It’s been a while because this dress took an age to make. It’s the first one of a set of garments inspired by recent Saint Laurent collections, in this case the orange minidress from Spring 2022.
I’ve been drawn to this particular dress since I first saw it, in an advert in Vogue. It’s currently selling for an eyewatering £1795 at Matches, so the only way I could ever scratch the itch was to make my own version.
Orange does not love me, hence the switch to purple fabric. The fabric also had to be relatively inexpensive because realistically this is a stunt dress. I don’t have the Saint Laurent lifestyle. And yes, I should be only be adding things to my wardrobe that are going to get at least 30 wears, and this one seems rather unlikely to meet that target. I’ll have to count the entertainment value of making it and taking silly photos as something instead.
So my fabric is Croft Mill’s BB viscose ponte roma, rather than the luxurious wool woven the original was made in. I went for a knit for comfort and a bit of help with getting a good fit. This particular ponte turned out to be excellent value. I’ve had far pricier ones that weren’t as nice. Sadly the purple is now sold out but Croft Mill have it in other colours.
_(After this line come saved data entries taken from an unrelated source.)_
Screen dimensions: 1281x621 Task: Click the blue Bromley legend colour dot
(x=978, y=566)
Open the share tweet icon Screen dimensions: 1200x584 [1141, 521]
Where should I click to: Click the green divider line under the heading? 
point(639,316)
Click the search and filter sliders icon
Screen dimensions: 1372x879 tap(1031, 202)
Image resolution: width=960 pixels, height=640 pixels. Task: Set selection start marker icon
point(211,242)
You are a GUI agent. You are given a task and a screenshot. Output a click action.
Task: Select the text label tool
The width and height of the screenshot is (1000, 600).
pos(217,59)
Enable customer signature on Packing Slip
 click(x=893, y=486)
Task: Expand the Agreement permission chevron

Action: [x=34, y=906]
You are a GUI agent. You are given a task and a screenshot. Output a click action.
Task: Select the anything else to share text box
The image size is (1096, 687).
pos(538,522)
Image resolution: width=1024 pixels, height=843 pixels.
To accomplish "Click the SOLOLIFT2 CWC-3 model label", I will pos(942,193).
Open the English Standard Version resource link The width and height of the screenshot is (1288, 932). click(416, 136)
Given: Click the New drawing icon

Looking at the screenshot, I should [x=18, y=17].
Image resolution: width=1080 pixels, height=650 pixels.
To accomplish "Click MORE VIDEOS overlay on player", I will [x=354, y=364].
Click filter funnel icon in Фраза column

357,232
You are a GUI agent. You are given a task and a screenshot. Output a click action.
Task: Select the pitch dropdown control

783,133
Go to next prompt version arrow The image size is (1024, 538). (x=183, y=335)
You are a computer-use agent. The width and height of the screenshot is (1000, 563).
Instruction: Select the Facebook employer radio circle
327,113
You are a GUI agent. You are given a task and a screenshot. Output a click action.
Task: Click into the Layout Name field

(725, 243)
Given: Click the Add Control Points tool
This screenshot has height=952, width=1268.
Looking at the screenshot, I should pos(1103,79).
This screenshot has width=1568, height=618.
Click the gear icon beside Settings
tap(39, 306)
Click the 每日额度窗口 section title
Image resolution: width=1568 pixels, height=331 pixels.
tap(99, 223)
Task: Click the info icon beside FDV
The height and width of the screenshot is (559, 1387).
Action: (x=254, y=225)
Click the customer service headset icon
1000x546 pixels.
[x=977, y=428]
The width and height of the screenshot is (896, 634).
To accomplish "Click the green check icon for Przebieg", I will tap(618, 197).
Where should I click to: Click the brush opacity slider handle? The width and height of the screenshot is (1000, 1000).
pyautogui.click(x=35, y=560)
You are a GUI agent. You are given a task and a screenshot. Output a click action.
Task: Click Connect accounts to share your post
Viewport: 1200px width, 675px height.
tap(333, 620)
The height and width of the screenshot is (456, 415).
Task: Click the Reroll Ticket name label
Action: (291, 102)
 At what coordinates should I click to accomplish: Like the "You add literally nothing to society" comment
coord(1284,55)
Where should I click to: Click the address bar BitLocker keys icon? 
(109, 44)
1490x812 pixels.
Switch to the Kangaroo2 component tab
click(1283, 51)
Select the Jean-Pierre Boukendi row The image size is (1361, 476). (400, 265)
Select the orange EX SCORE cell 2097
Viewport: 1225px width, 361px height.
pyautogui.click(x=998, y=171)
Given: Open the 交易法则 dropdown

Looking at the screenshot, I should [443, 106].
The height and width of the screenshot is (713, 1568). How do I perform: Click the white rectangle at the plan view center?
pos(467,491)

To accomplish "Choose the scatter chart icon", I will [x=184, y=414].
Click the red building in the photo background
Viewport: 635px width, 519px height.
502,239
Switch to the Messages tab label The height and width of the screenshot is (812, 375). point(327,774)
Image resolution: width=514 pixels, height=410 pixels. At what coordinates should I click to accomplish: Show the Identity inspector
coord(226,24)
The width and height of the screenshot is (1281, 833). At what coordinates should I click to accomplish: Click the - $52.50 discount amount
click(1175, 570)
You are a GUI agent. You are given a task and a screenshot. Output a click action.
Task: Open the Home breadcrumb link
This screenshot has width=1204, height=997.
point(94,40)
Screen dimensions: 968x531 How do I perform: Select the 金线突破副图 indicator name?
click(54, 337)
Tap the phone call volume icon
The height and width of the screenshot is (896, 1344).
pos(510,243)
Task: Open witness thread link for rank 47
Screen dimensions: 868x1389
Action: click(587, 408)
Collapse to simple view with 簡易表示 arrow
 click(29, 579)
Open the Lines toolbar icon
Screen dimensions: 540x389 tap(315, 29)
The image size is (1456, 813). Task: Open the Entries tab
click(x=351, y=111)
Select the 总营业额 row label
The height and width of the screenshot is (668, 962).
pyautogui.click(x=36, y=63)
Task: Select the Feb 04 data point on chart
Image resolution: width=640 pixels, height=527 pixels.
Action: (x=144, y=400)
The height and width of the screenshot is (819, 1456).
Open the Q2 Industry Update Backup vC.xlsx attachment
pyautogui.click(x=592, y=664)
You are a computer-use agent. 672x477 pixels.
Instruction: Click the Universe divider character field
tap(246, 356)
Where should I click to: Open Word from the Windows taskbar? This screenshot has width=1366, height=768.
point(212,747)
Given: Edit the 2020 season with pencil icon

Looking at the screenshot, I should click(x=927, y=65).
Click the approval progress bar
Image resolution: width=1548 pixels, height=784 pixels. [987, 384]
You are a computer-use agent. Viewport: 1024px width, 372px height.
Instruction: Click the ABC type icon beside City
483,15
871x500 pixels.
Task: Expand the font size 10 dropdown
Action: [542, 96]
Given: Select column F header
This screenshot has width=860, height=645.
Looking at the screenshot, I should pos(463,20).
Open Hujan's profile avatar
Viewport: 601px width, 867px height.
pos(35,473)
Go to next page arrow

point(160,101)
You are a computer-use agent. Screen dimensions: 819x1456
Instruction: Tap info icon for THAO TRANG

Having found the fabric I then needed a pattern. After studying every picture of the original I could find online I started with a Burda pattern for a knit jumpsuit which had the same strong shoulder line, and turned that into the basic dress shape with centre front and back seams and a v neck. That centre front seam isn’t just for decoration but turns out to be essential to getting the dress shaping right; it curves in just below the waist. There’s similar shaping in the centre back seam plus two dart tucks at the back. My original pattern turned out much too baggy and there was a lot of adjusting needed after I’d sewed it together. I’d added side seam pockets which made that more difficult. Pockets do bad things to the line, but any outfit that doesn’t have them generally gets worn only once. I ended up taking in the centre front and centre back seams and fiddling with the tucks. Taking in the centre back seam was sad because I’d done a brilliant invisible zip insertion. I couldn’t face ripping the whole zip out and redoing it so it’s a bodge job: I ripped out the lower half of the zip and shortened the zip to end just below where I’d unpicked it to, and then took in the seam below the new end of the zip.
The sleeve on the Burda pattern was one piece, and the Saint Laurent dress has a two piece sleeve with buttoned cuffs. I found a Threads tutorial for turning a one piece sleeve into a two piece but a lot of trial and error was involved. My first attempt was pretty sad: it didn’t have enough volume and the cuffs were too loose and too short. Luckily I had enough fabric to recut the sleeves after updating the pattern. After much agonising I used tortoisehell effect plastic buttons on the cuffs. I was very torn between those and some rather fine metal shank buttons in a dull shade of silver. But on the day I was doing the cuffs I was convinced the whole thing was going to be a disaster and fancy buttons would be a waste, so it got the plastic ones.
And here it is in all its glory.
The cuffs are still a bit too loose and the finishing and fabric don’t remotely compare to the designer dress, but I think it’s come out as something at least adjacent to it. But will I wear it? I did wear it to the pub straight after we took the photos, with my enormous purple Issey Miyake coat over the top which tones the look down considerably. I’m glad to have tried it out but I doubt this will be a wardrobe staple.
Thanks to my husband for the photos.